## PROBLEM
All lines in the records below with the word "coordinates" must be returned.

## WORKING DATA
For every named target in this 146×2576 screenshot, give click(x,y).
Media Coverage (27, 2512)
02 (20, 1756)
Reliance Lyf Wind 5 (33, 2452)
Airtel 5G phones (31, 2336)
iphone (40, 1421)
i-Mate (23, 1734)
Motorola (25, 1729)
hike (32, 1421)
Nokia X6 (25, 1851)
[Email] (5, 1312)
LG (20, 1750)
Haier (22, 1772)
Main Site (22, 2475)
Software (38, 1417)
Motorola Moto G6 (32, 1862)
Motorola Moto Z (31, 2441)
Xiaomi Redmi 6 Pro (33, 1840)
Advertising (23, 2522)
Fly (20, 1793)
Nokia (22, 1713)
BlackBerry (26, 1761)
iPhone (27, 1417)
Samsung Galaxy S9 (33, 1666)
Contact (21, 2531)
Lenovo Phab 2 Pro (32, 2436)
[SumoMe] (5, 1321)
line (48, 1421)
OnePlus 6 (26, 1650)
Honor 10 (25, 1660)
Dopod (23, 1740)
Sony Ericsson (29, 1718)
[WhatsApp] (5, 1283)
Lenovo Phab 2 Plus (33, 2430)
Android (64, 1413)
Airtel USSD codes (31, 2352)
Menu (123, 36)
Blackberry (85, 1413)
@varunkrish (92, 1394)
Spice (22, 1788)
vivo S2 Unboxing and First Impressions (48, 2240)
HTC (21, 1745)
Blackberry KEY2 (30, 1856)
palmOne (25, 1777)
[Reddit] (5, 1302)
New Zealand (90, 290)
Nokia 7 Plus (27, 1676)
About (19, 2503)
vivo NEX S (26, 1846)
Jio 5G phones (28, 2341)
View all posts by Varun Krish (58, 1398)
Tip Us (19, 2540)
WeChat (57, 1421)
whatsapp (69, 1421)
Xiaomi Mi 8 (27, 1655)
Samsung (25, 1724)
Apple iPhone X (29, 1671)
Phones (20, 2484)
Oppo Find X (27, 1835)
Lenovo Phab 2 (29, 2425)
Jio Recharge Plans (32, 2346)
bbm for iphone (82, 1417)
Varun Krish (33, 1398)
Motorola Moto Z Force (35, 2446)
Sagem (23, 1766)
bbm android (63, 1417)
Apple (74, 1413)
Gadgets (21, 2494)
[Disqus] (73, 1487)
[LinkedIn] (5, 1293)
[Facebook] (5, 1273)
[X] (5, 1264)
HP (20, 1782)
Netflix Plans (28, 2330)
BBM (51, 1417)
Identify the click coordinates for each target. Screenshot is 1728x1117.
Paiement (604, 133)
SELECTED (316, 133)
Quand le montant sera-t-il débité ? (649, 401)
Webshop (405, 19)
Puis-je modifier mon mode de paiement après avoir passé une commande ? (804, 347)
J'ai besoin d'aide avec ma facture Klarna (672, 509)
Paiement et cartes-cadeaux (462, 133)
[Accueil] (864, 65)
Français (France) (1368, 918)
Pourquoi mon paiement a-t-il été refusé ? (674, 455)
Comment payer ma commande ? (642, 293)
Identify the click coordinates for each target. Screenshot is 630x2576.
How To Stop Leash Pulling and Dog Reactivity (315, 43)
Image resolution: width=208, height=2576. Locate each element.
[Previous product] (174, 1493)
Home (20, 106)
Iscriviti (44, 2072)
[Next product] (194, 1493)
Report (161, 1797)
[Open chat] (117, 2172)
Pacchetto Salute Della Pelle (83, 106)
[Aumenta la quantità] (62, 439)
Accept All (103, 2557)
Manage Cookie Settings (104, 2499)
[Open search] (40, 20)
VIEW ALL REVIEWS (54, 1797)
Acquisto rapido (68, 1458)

## SOLUTION FOR THIS TASK
Identify the click coordinates for each target. Screenshot is 1728x1117.
Identify the click coordinates for each target. Screenshot is 630x2576.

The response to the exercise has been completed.